*What to produce*.
Leave out the pictures, and reproduce exactly the lines from the line containing "You are a computer-use agent." through the final line of the entries.

Dataset extract START

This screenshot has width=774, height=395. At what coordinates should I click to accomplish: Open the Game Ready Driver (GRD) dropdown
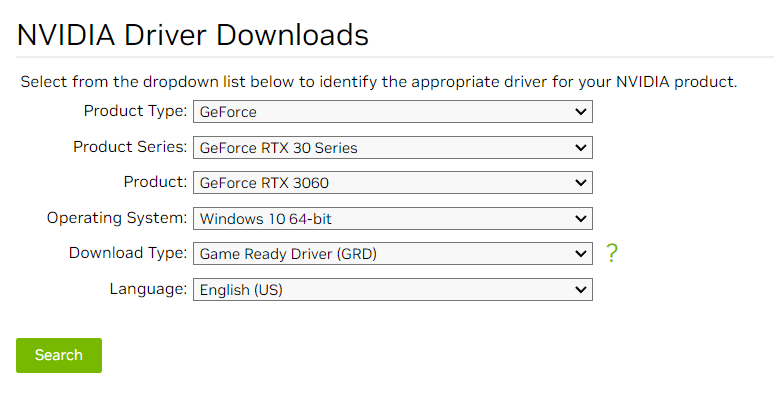pos(392,254)
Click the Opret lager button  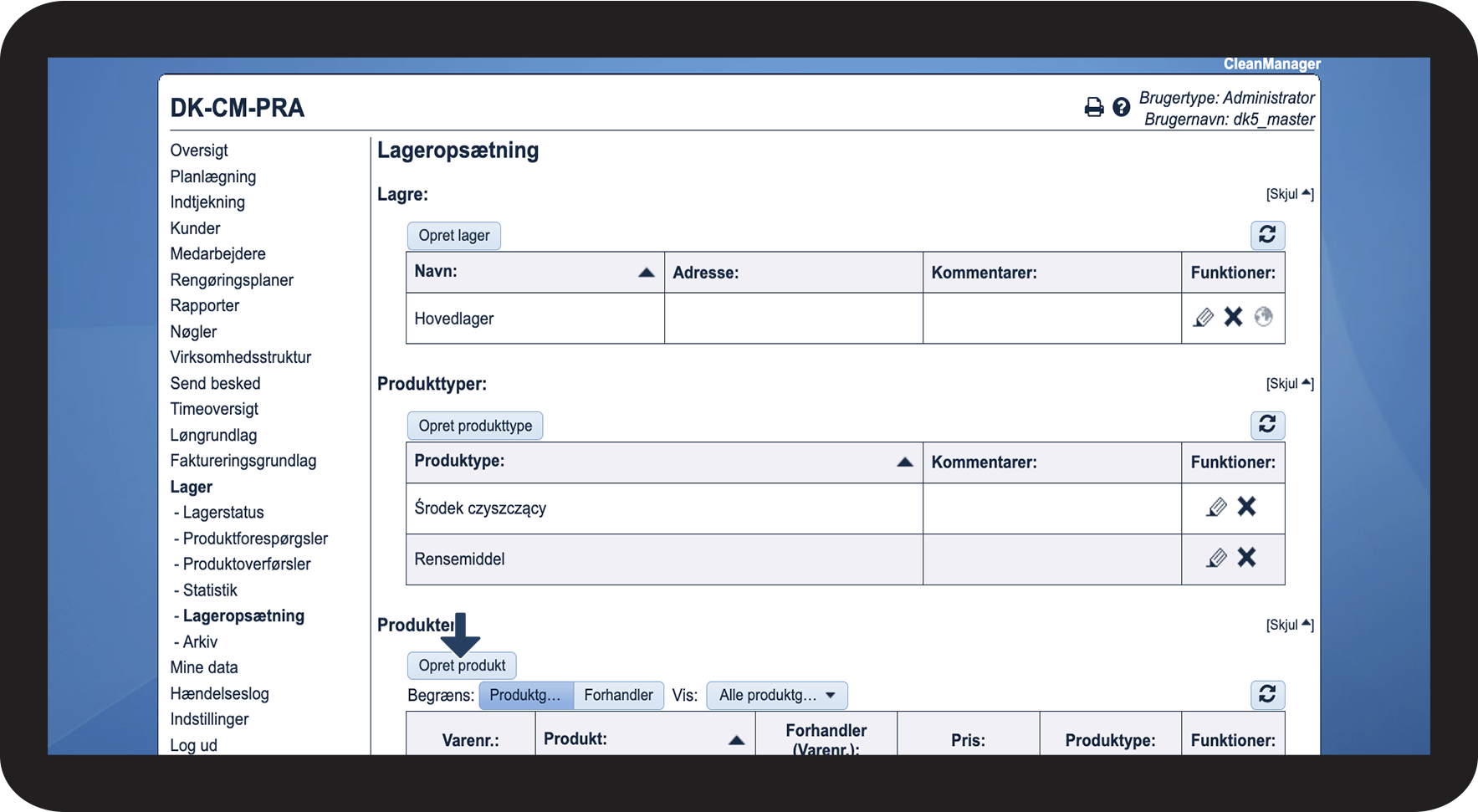454,236
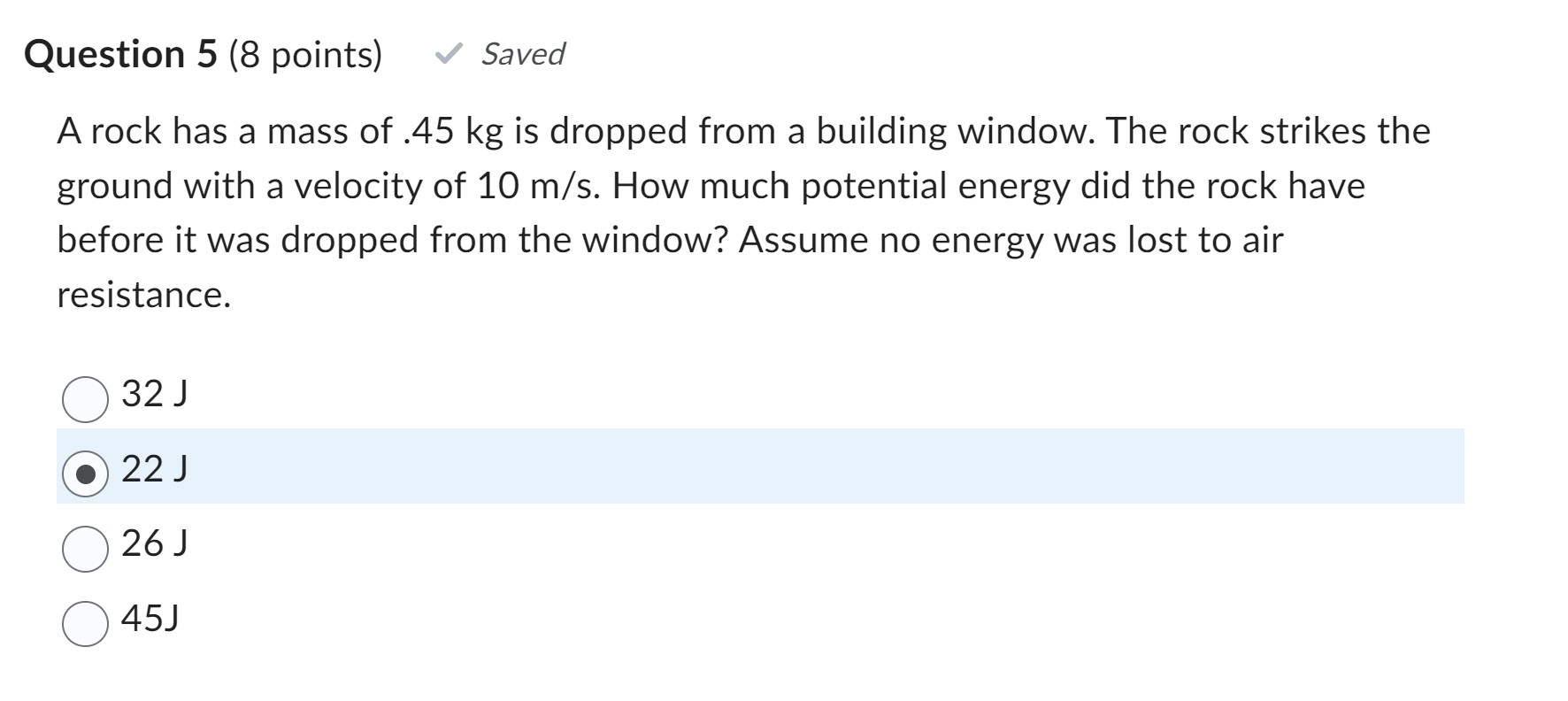Click the empty circle next to 32 J
The height and width of the screenshot is (701, 1568).
pyautogui.click(x=85, y=398)
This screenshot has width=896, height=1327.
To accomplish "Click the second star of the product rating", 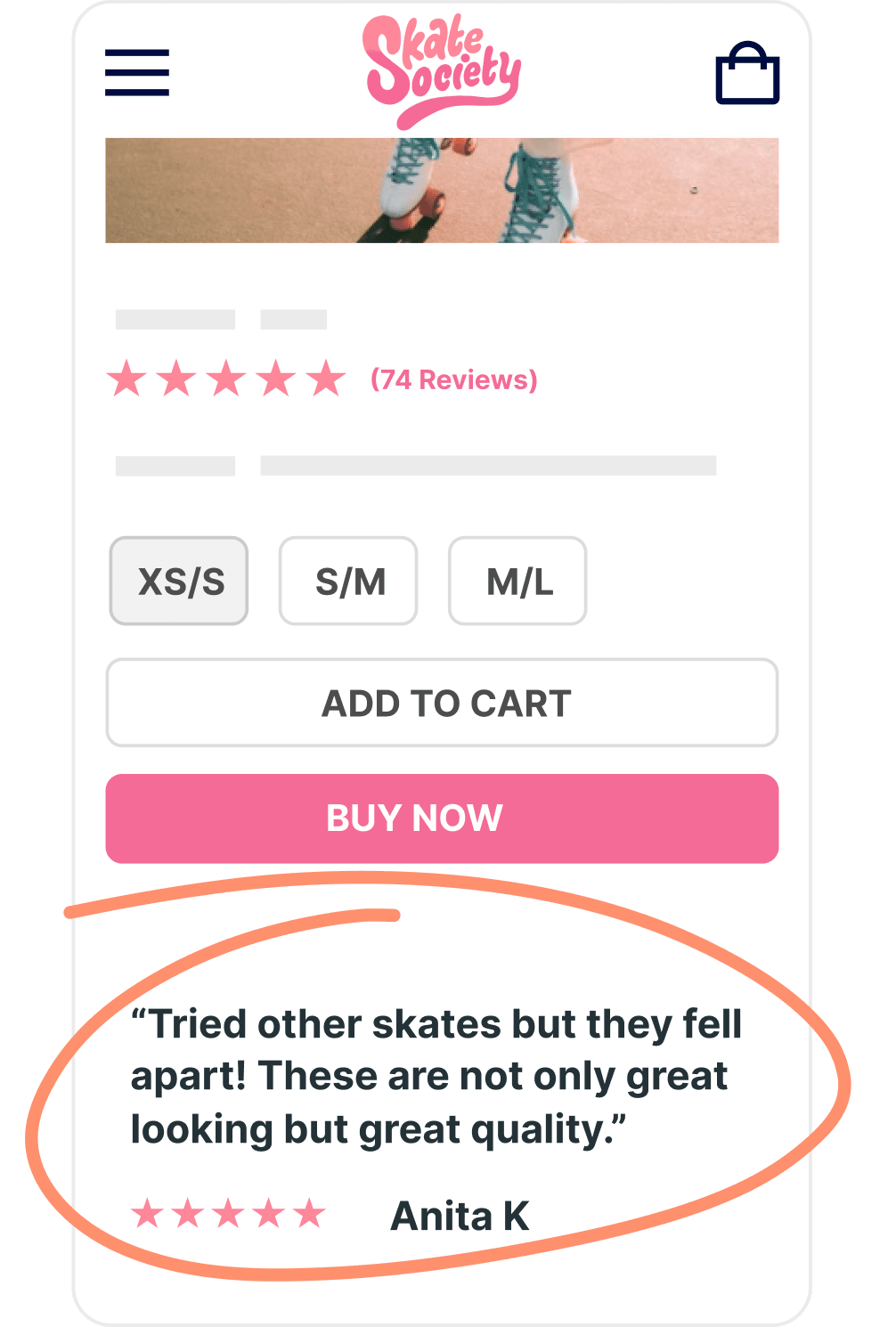I will [177, 379].
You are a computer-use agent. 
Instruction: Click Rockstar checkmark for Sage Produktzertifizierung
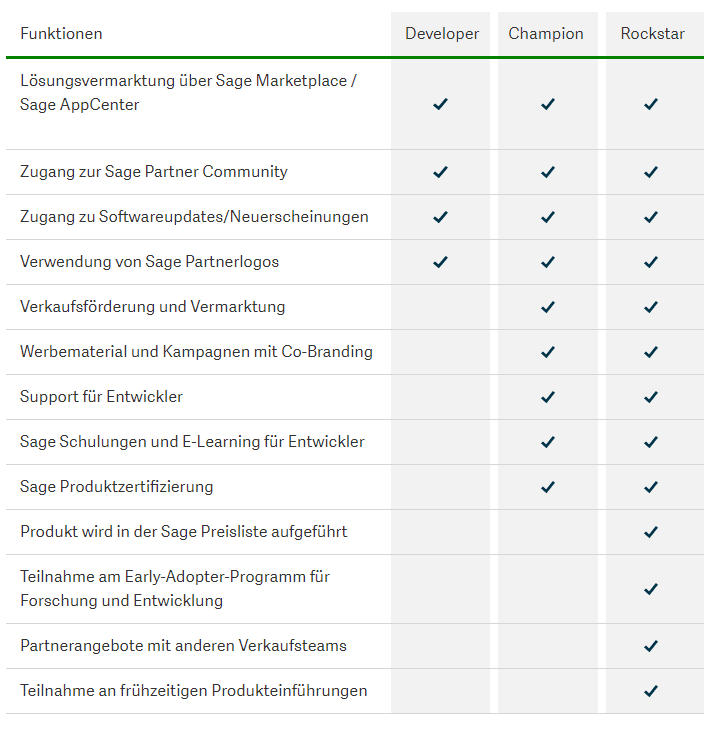click(651, 487)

Dataset extract END

*Solution for this exercise*.
You are a computer-use agent. 
Instruction: Click Rockstar checkmark for Sage Produktzertifizierung
click(651, 487)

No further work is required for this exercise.